Soyons explicites, alors que déjà certains veulent tirer un parti politique de la différenciation nécessaire dans les mesures de protection. La différenciation est indispensable pour être efficace. L'égalitarisme fantasmé des situations comme des individus est un mythe tenace mais dangereux. Les personnes fragiles ne doivent pas être interdites de sortir se promener dans un parc (il est curieux qu’ils soient fermés) , dans la rue, dans un jardin,  mais elles doivent éviter de fréquenter des endroits où l’éloignement interpersonnel est impossible à respecter c’est à dire tous les magasins et endroits clos, demain les transports en commun. Pour cela il est urgent de leur apporter leurs courses dans l’urgence et ensuite qu’elles se les fassent livrer. Cela peut durer longtemps c’est pourquoi cette organisation est utile à mettre en place. Il ne s’agit pas de discrimination (le mot fourre tout de ceux qui voient l’épidémie dans leur lorgnette idéologique) mais de mesures ciblées dont l’efficacité peut être mesurée.

Figure N°1: Le confinement dans sa forme française au sens de la limitation extrême des déplacements des personnes physiques n’est pas le facteur décisif de l’affaiblissement de la transmission. L’arrêt des transports des déplacements à partir des foyers de haute activité vers le reste de la France certainement car l’épidémie avait, au départ, un caractère très hétérogène.

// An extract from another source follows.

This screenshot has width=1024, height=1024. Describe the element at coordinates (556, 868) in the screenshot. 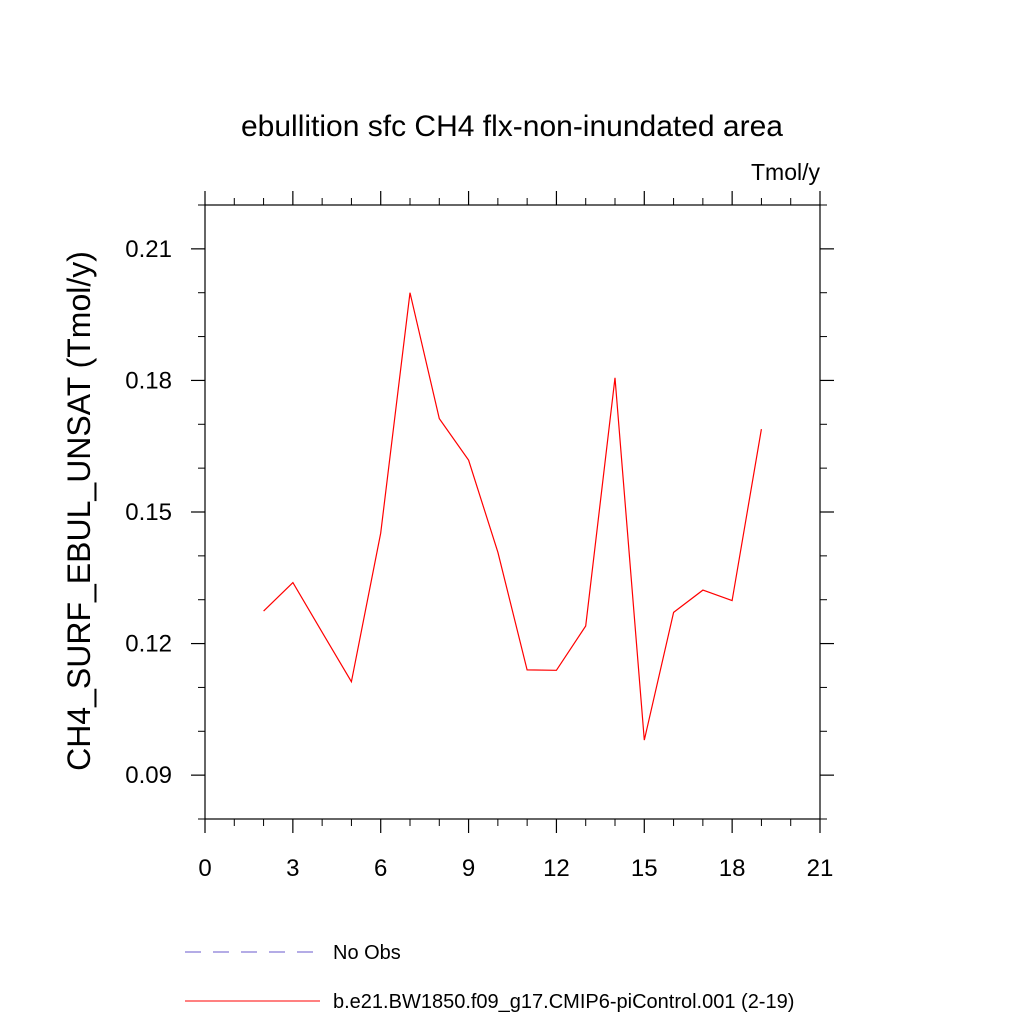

Les moyens sont ils au rendez vous?

Le matériel est disponible il faut le produire ou l’acheter. Compte tenu de l’expérience accumulée en Europe la réponse est assez facile à paramétrer mais comme depuis le mois de janvier la question est la vitesse de l’action publique. C’est pourquoi il faut libérer les acteurs économiques de la supply chain plutôt que de vouloir faire du tout état. L’impulsion par contre peut venir de l’exécutif notamment dans un compromis d’intérêt national avec nos entreprises pour produire des tests. L’offre doit être la plus diversifiée possible pour réussir vite. La première ligne est celle des médecins généralistes, des infirmières libérales, des laboratoires d’analyse médicale. Laissons les acheter le matériel dont ils ont besoin et tester la population. Chaque fois que des préemptions ont été pratiquées elles ont aggravé la pénurie.

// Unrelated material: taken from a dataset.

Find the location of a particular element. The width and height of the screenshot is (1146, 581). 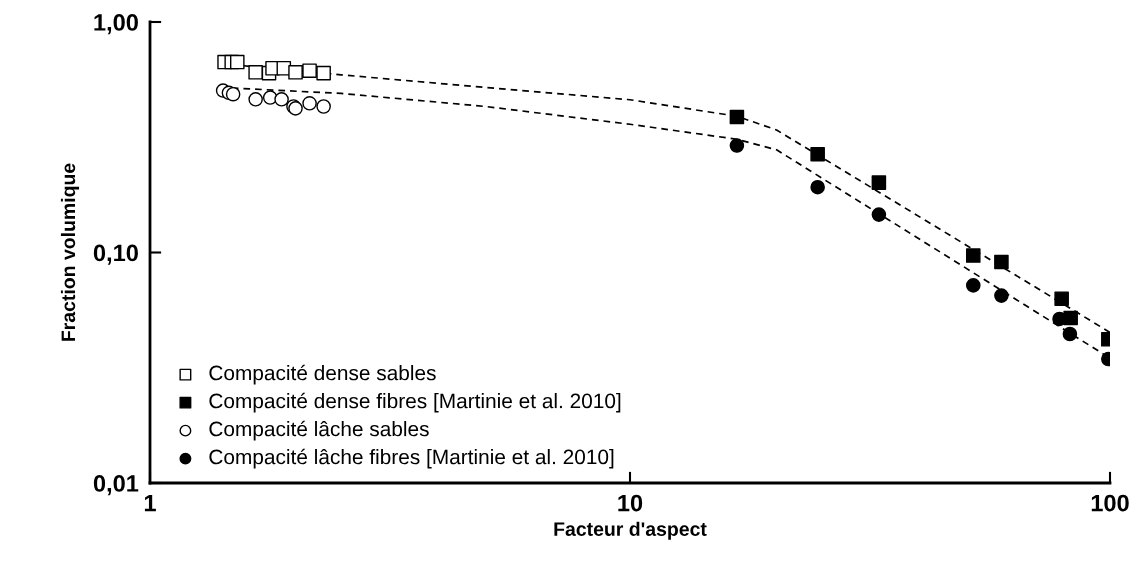

y-tick-label: 0,01 is located at coordinates (116, 486).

L’organisation et la logistique disposent de moyens immenses

L'exécutif a admis que la déclinaison et l’adaptation de la réponse à l‘épidémie devaient se faire localement. Mesures ciblées, différenciées et donc logistique sur mesure. Cette organisation est la responsabilité des administrations des collectivités. Nous avons des ressources immenses mais elles sont à l’arrêt en dehors du front office des pompiers, policiers et autres acteurs de terrain. L’autre ressource est celle des entreprises qui n’ont pas été incluses dans cette logistique ce qui est regrettable. Il faut rouvrir toutes les entreprises qui le peuvent et les inciter à s’organiser pour ce faire (donc les commerces). L’administration doit simplement contrôler que des mesures cardinales, simples et en nombre limité ont été prises par l’entreprise, l'administration ou le commerçant. Faire du lieu de travail, de commerce l’endroit le plus sûr est un objectif atteignable à court terme qui peut contribuer fortement au contrôle ciblé de l’épidémie. Ce n’est pas le cas après six semaines de confinement.

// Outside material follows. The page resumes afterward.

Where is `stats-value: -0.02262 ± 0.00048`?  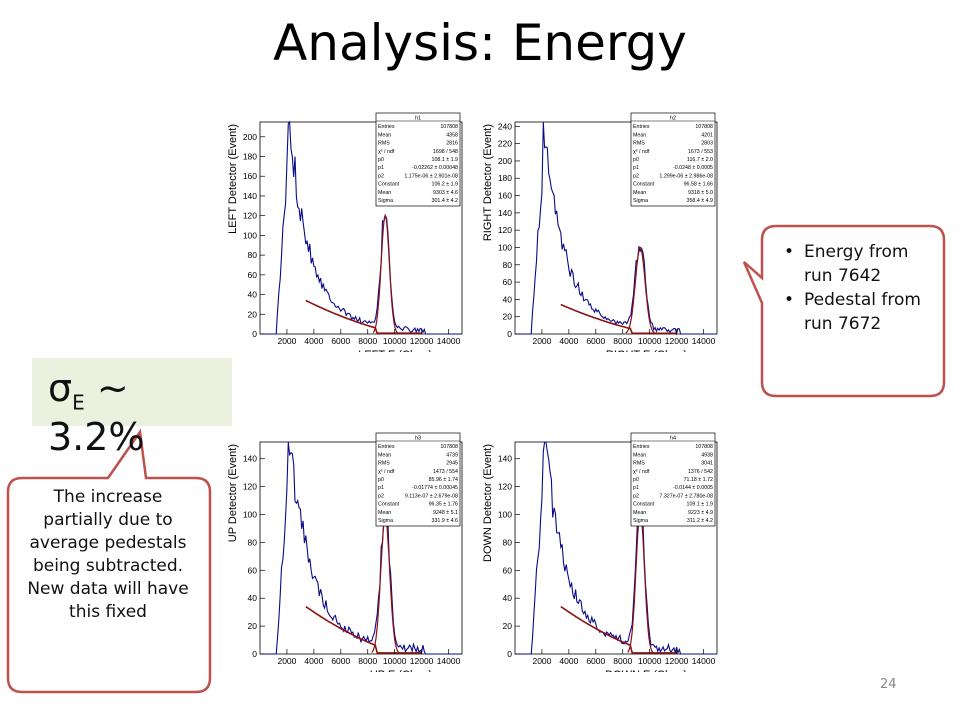
stats-value: -0.02262 ± 0.00048 is located at coordinates (435, 168).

Nous sommes dans une pandémie. Elle se décline en France et l’Europe a des résultats très contrastés dans le contrôle de la Covid-19. Ce que les politiciens appellent la crise est en fait les conséquences de l’épidémie et des politiques mises en oeuvre pour y répondre. Si le virus est le même partout, ces réponses politiques sont manifestement différentes. La capacité à tirer parti des expériences des autres pays peut éviter de terribles erreurs et épargner des vies. L’exécutif est apparu plus pragmatique hier en conférence de presse, en tous cas beaucoup plus que le président qui a fixé un cap très lointain et imprécis (peut être pour le rapprocher après une réévaluation de la situation dans l’intervalle?). Ne plus parler de confinement indifférencié, de déconfinement du jour au lendemain, mais entrer dans le détail de notre vie dans la pandémie en insistant sur la responsabilité de chacun est un pas de géant. Il reste à ce gouvernement à obtenir des résultats. Et là l’incertitude reste grande.